#### EXTRAIT CHOISI
Infos climat Grand soleil sur le littoral varois fin janvier.

Infoclimat / Sylvain Lesueur

Pluies et neige de retour sur le Sud-Est après plus de 40 jours sans pluie

15/02/2022

Le début d’année 2022 est très sec. Avant le retour de la pluie et de la neige en ce début de semaine, certaines régions du Sud-Est n’avaient pas eu un seul jour de pluie durant plus d'un mois ! Que constate-t-on ? Est-ce exceptionnel ? Quelles peuvent être les conséquences de cette sécheresse hivernale ?

On définit la durée d'une période de sécheresse météorologique par le nombre de jours consécutifs où le cumul de précipitations est inférieur à 1 mm (en effet la rosée par exemple peut se déposer dans le pluviomètre sans apporter de pluie). Avec cette définition, certaines stations du Sud-Est ont atteint une durée de sécheresse de plus de 40 jours, les dernières précipitations ayant eu lieu le 27 décembre.

Les différents types de sécheresse

Il convient de distinguer la sécheresse météorologique, de la sécheresse agricole et de la sécheresse hydrologique.

#### OBJECTIF
Modifiez le passage de l'extrait sur la sécheresse qui commence à « On définit la » et se termine à « le 27 décembre. » en y remplaçant « rosée » par « brume », puis donnez ce passage en entier. Appuyez-vous uniquement sur l'extrait pour répondre.

#### INFORMATIONS AFFICHÉES
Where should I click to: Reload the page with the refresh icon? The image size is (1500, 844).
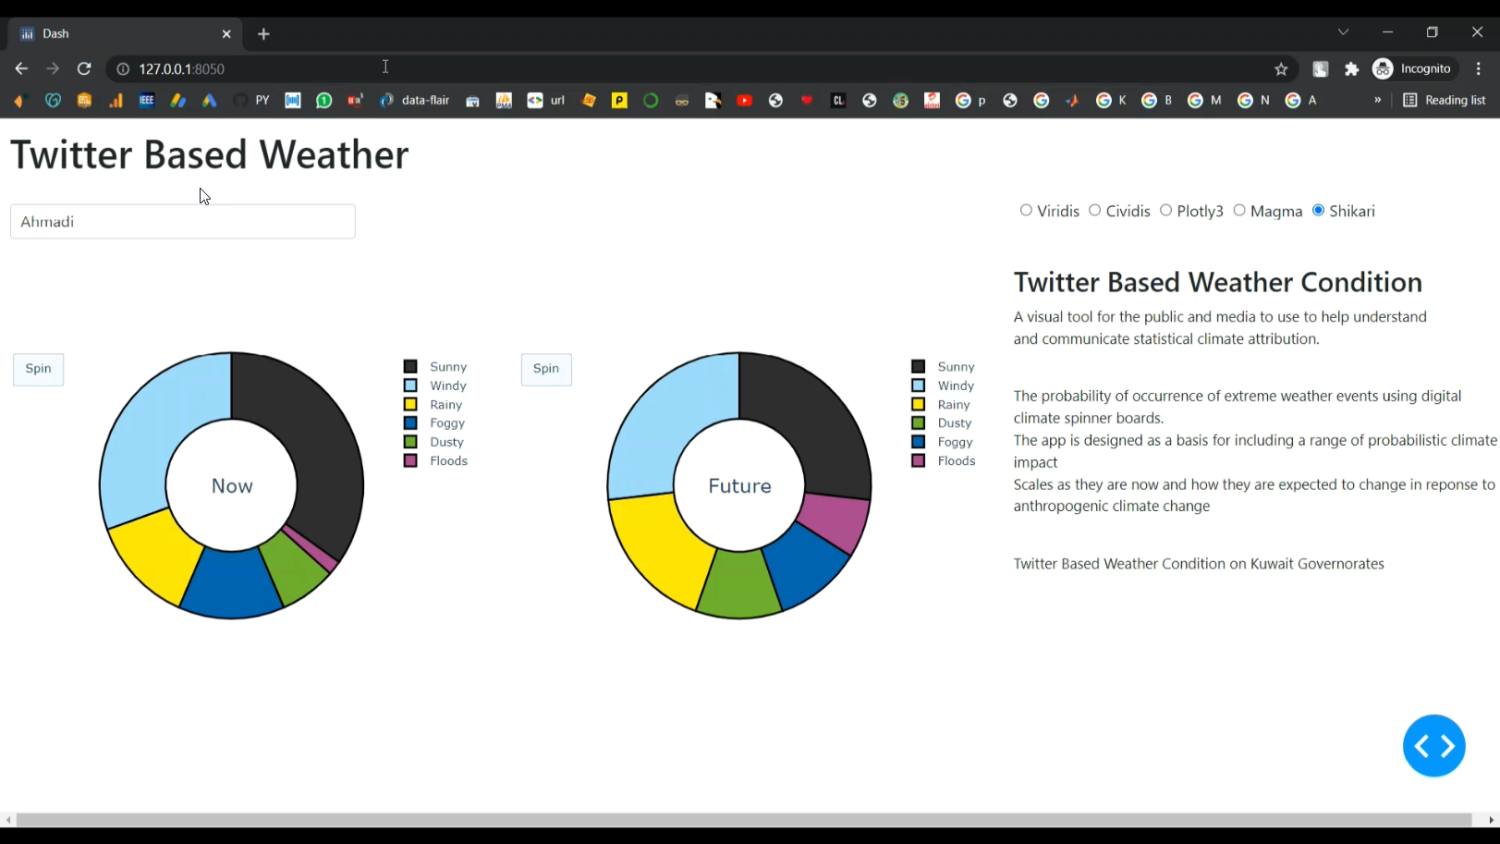point(84,69)
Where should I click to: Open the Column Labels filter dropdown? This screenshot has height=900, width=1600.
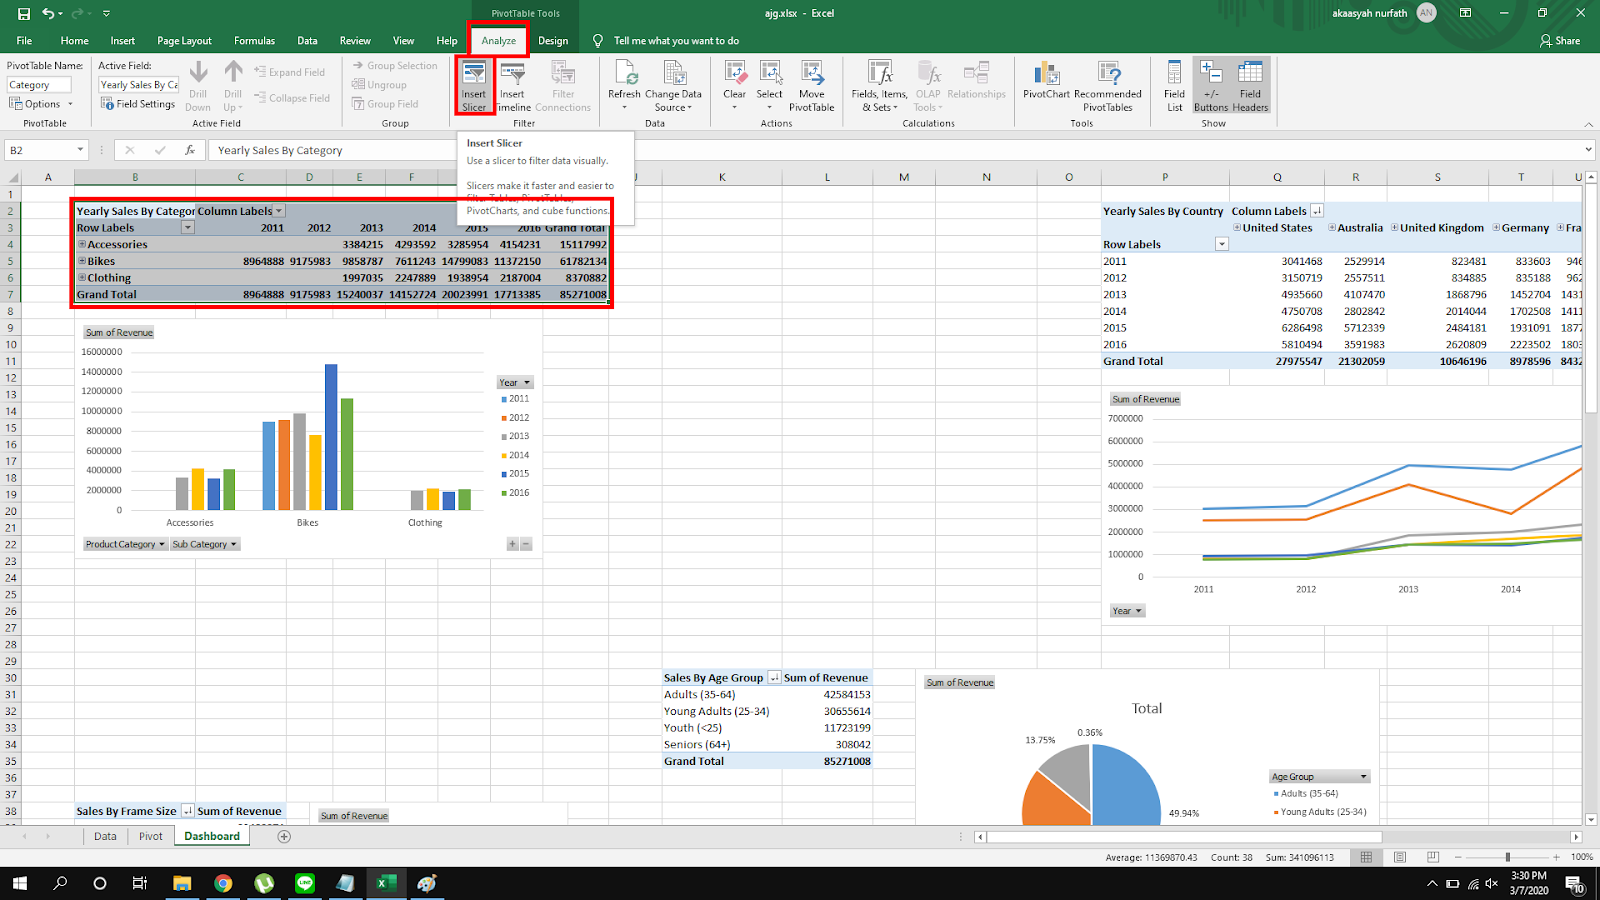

#### RÉSULTAT OBTENU
On définit la durée d'une période de sécheresse météorologique par le nombre de jours consécutifs où le cumul de précipitations est inférieur à 1 mm (en effet la brume par exemple peut se déposer dans le pluviomètre sans apporter de pluie). Avec cette définition, certaines stations du Sud-Est ont atteint une durée de sécheresse de plus de 40 jours, les dernières précipitations ayant eu lieu le 27 décembre.